So WMF should consider using libresvg instead of librsvg.

Gilles comment about first running resvg and then running rsvg if that blows up is an an interesting one, but I suspect the major problems would be the visual result rather than an execution fault.

In the long run, I'd like to see small SVG files rendered directly. Or even in the shorter run. That can give WMF the advantage of tool tips, linking, and animation. The choice of librsvg vs libresvg is about static images. WMF fakes some support with imagemap; but similar functionality can be had with directly served SVG.

When the wiki markup processes a an SVG file inclusion, it could look at the size of the SVG file. If the size is less than N bytes (say 20 kB), then the HTML embeds an object element with a URL specifying a size-limited SVG. The image server checks the size and usually serves the SVG directly. (In the rare circumstance that someone has uploaded a new, 5 MB, version of the SVG, then the image server declines the request or supplies a default SVG.) If the wiki markup processes an SVG file inclusion that is larger than N bytes, then the HTML is the same as it is today.

In addition, the Commons file page may have some JoKalliauer-style flags.

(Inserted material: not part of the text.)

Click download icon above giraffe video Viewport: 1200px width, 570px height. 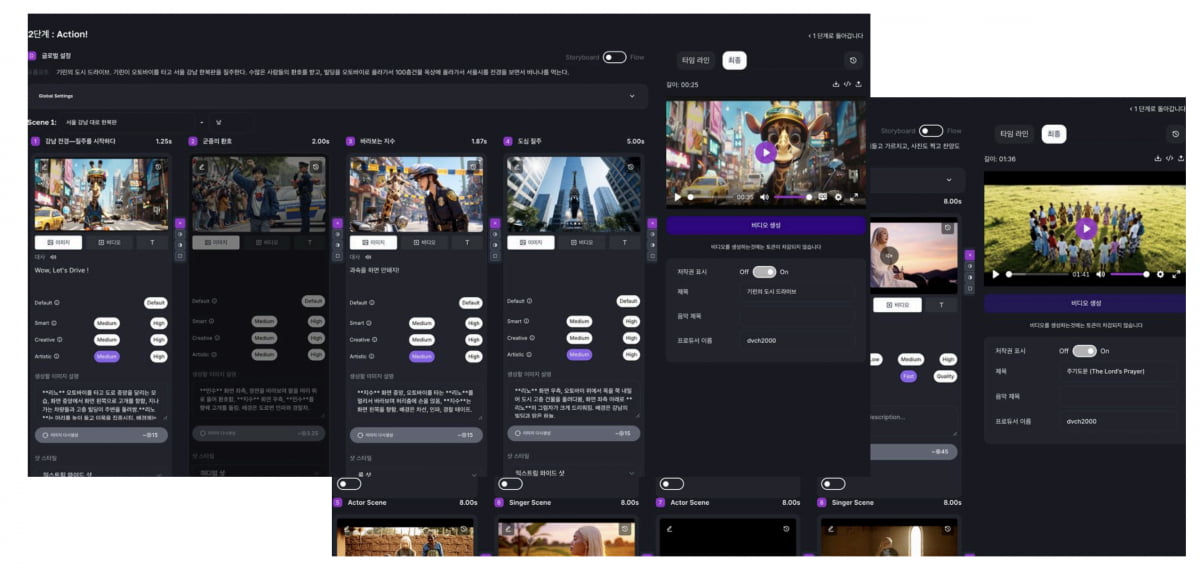tap(835, 85)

The flags might say serve this file directly even if it is 5*N bytes. That might be reasonable for animations. Consider, for example, the 141 kB animated GIF https://commons.wikimedia.org/wiki/File:Pi-unrolled-720.gif used in the en.WP pi article. WP should be able to serve animated SVG files that do the same.

The situation with librsvg has also been improving. The switch to Rust prevented incorporating some fixes for a while, but I have the impression that WMF can now use the newer Rust code. There is an argument to keep the status quo. If WMF servers are not computationally taxed, then resvg's faster speed may not be a significant benefit. Switching from librsvg will cause some headaches.

On the other hand, I do not see librsvg adding textPath or fixing vertical Chinese anytime soon. For many years, librsvg was not actively maintained.

I'd go for a trial.

CSS support is still pretty bad, yes. Only simple selectors are supported. Just like in librsvg.
I plan to rewrite a CSS parsing, but not sure when it will be available. Maybe even this year.

I'm ignorant about SVG filters.

librsvg has a better filters support, sort of. resvg doesn't support advanced filters yet, like turbulence. Also, enable-backgound isn't supported too.

then resvg's faster speed may not be a significant benefit.

resvg isn't faster than librsvg. Currently, I'm more focused on SVG support than performance.

Krinkle renamed this task from Re-evaluate librsvg as SVG renderer on Wikimedia wikis to RFC: Re-evaluate librsvg as SVG renderer on Wikimedia wikis.Feb 11 2020, 10:40 PM

For those following along, re-posting my comment from T243893:

Trying resvg in the Beta Cluster] does not require an RFC discussion. This can be worked out between the proposer and anyone they might need help from in terms of Beta access.

Note that any comparisons you might want to show (e.g. pick 1000 most used or random SVGs from Commons, render side-by-side and generate SSIM scores, perhaps?) could also be done locally be done locally, I think.

In any event, TechCom has no advice or opposition to trying this. Please report any conclusions about how well it works and/or any issues found on the RFC task at T40010.

Ebe123 added a subscriber: Ebe123.Feb 13 2020, 2:36 AM
JoKalliauer added a comment.EditedFeb 24 2020, 8:57 PM

Re-evaluate librsvg

Clarifying question. If I could run all our SVGs through a checker using resvg to find out what bugs they suffer from, is it possible to write such a checker? If so, we could catalog and get a better sense of how much pain this migration would entail. If not, is there an estimate of how widespread use of malformed files is?

@Milimetric Can you expand your question a bit? What this checker should do and what exactly it should catalog?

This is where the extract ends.